Читать книгу Hope’s Daughters - R. Wayne Willis - Страница 48
February 8
ОглавлениеIt is easy for us near the bottom or in the middle of the food chain to scapegoat “rot at the top” for the country’s ills. We shake fingers at the leaders of Enron, or Ponzi operators who squander the life savings of many, or hedge fund managers or banks that lose billions and then get bailed out by Congress and become richer than ever. Some who have broken laws and get caught may even serve time in a prison for very important people.
Journalist Michael Kinsley insists that the real scandal is not as much what is illegal up there in rarefied air, as what is legal; meaning, CEOs and CFOs who, breaking no laws, after doing a mediocre to catastrophic job get showered by the company’s directors with tens of millions of bonus dollars—sometimes to keep them on, sometimes to dispatch them post haste.
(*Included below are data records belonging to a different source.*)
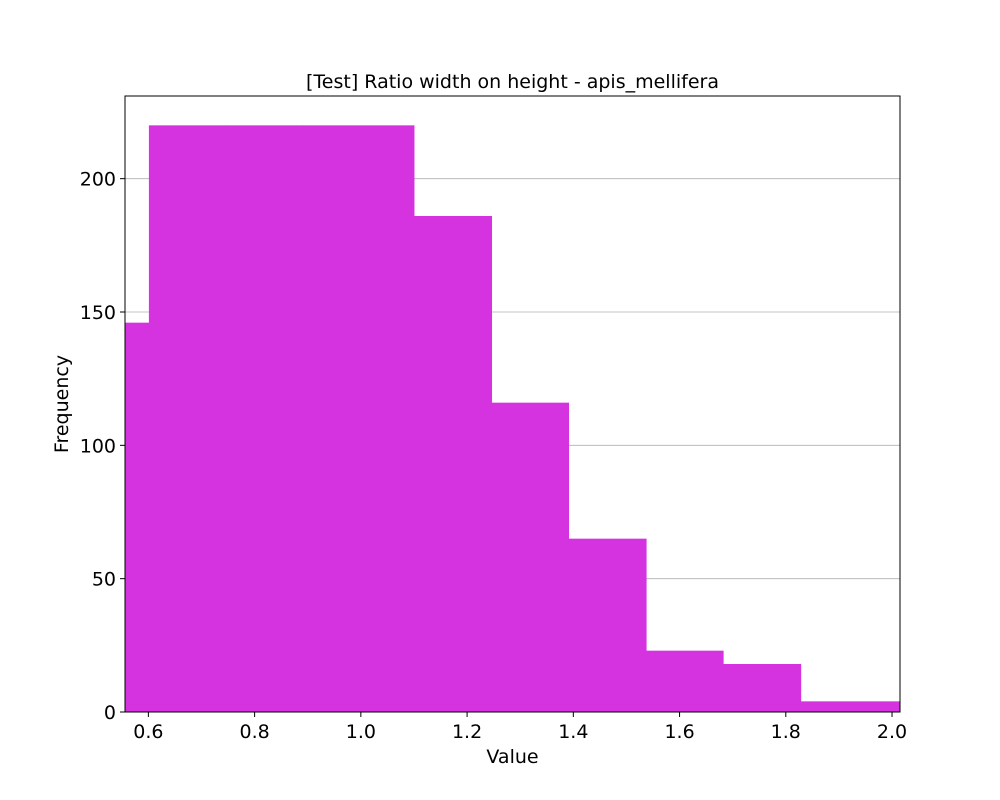 The image size is (1000, 800). I want to click on x-tick-label: 1.4, so click(573, 732).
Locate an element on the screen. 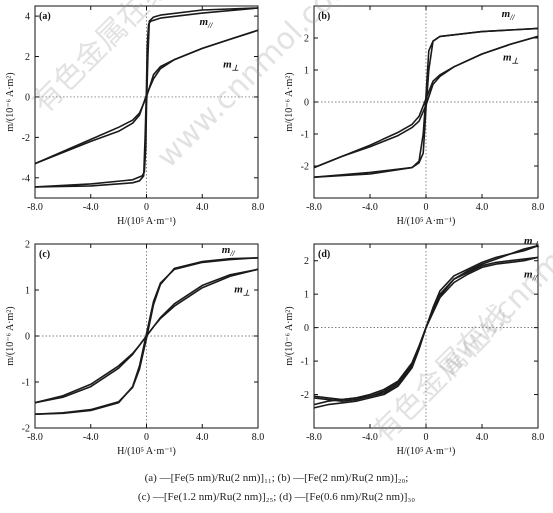 The image size is (553, 513). panel-label: (d) is located at coordinates (324, 254).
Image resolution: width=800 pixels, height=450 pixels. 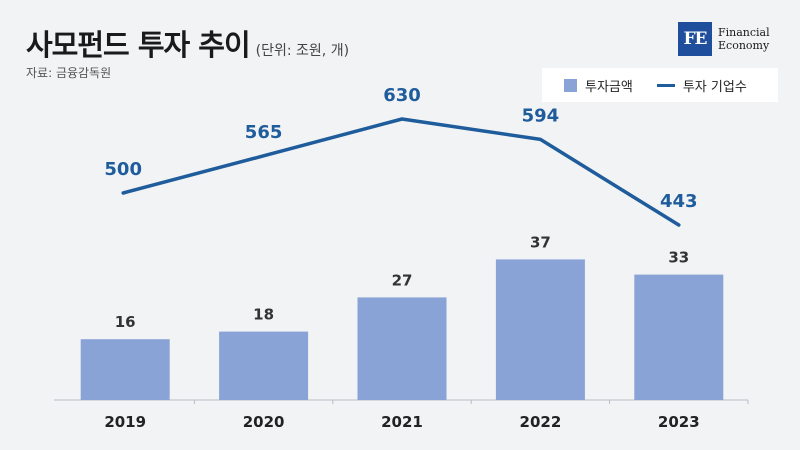 What do you see at coordinates (679, 422) in the screenshot?
I see `x-tick-label: 2023` at bounding box center [679, 422].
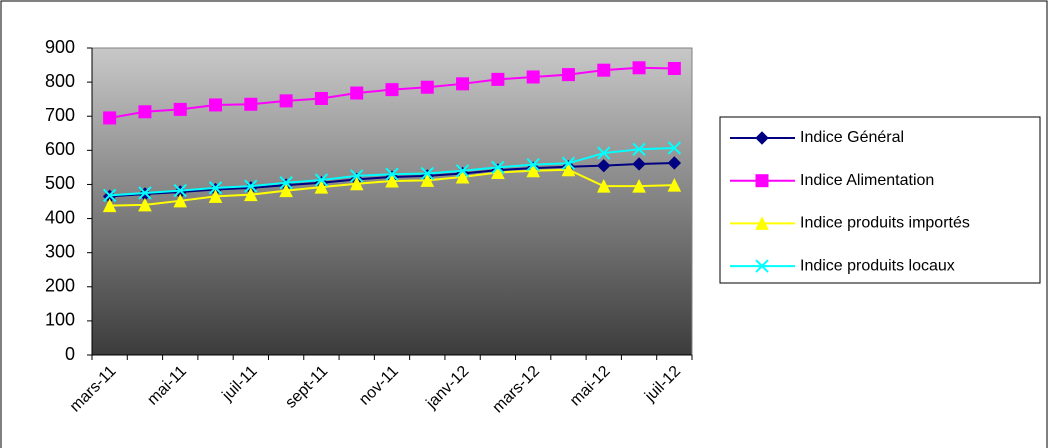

Some of those people at the top do nothing illegal, but lie to or stomp on anyone to advance themselves another rung up the success ladder and make their fortune.33
Port Royal’s naturalist, Wendell Berry, drawing on nature makes this point: “Rats and roaches live by competition under the law of supply and demand; it is the privilege of human beings to live under the laws of justice and mercy.”34
Is there anything that has a greater claim on us than consuming, than getting ahead? Is there any law higher than the law of supply and demand? If what moves us most—wherever we find ourselves in the social hierarchy—is out-competing others, and that instinct is decoupled from duties of justice and mercy, we just may have made our bed with the rats and the roaches.